Required action.
What lines of the material below include the string "status"? Copy all of them.

════════════════

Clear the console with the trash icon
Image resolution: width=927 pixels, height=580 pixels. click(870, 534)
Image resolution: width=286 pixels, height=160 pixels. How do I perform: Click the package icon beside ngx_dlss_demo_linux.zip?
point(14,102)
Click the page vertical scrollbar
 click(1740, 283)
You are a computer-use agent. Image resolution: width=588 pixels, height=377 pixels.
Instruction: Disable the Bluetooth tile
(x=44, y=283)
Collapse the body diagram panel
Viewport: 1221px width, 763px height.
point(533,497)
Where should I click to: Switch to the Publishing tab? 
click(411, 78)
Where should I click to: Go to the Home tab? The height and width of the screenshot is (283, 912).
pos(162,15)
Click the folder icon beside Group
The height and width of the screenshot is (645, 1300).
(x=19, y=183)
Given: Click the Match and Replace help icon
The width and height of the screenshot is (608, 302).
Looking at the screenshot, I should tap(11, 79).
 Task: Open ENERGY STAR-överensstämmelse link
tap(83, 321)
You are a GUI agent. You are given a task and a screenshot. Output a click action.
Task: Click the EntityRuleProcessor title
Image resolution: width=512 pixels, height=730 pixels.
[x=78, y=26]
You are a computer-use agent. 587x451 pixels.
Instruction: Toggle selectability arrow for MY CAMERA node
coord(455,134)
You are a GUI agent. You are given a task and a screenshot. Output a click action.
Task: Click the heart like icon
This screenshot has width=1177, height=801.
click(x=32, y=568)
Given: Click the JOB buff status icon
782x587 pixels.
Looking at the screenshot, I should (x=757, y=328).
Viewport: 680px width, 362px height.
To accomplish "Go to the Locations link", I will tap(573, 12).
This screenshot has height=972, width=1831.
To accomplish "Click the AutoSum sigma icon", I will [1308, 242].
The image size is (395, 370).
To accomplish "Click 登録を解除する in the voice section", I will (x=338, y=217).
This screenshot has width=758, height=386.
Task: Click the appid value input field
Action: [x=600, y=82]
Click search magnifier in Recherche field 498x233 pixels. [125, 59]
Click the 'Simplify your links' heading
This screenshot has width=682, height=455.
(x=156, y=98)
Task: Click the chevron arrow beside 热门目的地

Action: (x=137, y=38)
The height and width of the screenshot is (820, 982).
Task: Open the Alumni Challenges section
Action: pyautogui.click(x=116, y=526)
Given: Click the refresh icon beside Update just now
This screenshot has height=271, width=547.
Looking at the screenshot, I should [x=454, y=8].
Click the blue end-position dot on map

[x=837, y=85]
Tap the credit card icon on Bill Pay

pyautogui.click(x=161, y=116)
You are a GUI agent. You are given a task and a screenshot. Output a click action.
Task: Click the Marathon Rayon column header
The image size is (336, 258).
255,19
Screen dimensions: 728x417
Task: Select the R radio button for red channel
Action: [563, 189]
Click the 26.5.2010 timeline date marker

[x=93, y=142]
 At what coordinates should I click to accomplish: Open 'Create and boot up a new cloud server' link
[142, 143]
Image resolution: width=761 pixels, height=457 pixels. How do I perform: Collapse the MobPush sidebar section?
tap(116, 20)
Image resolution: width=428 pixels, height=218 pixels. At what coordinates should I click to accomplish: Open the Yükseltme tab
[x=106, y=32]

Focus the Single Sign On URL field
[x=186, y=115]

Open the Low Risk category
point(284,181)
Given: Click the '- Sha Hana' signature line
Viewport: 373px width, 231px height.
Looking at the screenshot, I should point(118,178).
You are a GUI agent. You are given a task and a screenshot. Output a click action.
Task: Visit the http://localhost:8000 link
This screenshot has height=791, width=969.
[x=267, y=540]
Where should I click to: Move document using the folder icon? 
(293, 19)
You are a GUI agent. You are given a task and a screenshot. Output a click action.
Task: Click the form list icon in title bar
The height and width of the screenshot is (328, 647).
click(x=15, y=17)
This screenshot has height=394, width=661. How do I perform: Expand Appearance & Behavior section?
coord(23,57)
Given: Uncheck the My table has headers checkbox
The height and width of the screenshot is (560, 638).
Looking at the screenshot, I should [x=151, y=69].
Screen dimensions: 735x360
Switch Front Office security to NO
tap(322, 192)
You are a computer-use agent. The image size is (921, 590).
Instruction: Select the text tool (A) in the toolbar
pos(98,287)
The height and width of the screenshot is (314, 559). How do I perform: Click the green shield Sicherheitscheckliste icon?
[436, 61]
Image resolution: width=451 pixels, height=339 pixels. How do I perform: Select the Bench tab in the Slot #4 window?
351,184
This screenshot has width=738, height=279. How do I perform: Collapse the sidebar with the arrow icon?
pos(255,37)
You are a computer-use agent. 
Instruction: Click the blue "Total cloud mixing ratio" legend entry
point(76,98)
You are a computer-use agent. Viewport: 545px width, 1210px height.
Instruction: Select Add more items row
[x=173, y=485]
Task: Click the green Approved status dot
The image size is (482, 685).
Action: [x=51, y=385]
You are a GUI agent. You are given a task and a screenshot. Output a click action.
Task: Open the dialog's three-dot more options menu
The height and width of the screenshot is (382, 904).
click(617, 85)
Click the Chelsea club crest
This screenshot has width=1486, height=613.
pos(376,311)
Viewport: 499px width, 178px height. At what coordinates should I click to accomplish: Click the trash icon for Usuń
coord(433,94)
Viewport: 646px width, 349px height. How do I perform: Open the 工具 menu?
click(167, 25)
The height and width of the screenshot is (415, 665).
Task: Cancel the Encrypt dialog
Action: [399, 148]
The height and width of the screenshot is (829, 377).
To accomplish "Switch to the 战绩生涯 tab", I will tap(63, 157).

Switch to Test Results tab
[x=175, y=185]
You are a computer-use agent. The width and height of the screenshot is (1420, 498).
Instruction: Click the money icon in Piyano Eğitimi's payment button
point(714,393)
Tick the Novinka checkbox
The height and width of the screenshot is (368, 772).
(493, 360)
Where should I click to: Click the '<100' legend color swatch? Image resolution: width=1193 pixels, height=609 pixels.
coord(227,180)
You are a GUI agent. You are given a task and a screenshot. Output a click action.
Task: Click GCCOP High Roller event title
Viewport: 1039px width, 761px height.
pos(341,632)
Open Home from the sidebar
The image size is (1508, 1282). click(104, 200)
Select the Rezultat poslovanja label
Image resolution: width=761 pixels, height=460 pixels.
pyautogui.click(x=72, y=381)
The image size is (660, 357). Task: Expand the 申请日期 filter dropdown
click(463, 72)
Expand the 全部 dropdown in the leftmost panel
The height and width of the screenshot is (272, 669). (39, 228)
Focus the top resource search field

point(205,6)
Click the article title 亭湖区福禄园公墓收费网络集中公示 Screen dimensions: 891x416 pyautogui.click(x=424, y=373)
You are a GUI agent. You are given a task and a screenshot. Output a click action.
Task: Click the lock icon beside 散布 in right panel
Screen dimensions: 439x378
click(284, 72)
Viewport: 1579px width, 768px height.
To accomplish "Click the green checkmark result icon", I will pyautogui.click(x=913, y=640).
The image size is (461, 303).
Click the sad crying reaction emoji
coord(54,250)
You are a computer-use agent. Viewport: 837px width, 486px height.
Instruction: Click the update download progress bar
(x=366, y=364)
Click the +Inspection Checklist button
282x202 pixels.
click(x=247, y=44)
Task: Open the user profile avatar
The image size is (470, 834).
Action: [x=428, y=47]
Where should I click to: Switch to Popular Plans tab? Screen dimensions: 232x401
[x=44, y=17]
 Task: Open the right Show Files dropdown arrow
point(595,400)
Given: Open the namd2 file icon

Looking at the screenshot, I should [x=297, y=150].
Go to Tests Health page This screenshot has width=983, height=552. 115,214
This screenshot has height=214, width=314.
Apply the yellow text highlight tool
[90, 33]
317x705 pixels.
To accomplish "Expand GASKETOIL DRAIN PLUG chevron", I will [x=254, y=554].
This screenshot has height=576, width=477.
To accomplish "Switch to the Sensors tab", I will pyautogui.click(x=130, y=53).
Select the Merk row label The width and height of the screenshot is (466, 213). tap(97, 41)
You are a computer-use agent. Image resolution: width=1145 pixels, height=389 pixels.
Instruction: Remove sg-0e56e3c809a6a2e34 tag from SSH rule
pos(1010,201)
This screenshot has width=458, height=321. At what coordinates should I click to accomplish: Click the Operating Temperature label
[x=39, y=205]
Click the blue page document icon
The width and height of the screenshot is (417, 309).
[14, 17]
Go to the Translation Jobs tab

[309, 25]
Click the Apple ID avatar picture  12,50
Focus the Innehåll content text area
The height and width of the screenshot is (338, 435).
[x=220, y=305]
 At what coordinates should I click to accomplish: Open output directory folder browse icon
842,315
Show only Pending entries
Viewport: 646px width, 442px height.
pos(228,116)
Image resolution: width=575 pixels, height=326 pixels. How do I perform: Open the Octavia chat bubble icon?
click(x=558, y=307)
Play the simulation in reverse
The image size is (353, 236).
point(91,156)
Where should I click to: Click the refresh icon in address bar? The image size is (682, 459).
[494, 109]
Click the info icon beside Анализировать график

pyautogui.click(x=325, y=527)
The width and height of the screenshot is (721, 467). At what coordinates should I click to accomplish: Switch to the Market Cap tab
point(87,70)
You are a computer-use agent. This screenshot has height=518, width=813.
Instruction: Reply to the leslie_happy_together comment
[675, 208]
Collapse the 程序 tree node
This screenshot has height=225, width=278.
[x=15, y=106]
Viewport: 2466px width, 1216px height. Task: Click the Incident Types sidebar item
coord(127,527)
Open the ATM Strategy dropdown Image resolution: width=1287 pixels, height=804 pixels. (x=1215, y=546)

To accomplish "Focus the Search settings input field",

════════════════

Written answer.
Given: Click the JOB buff status icon
Task: Click the green Approved status dot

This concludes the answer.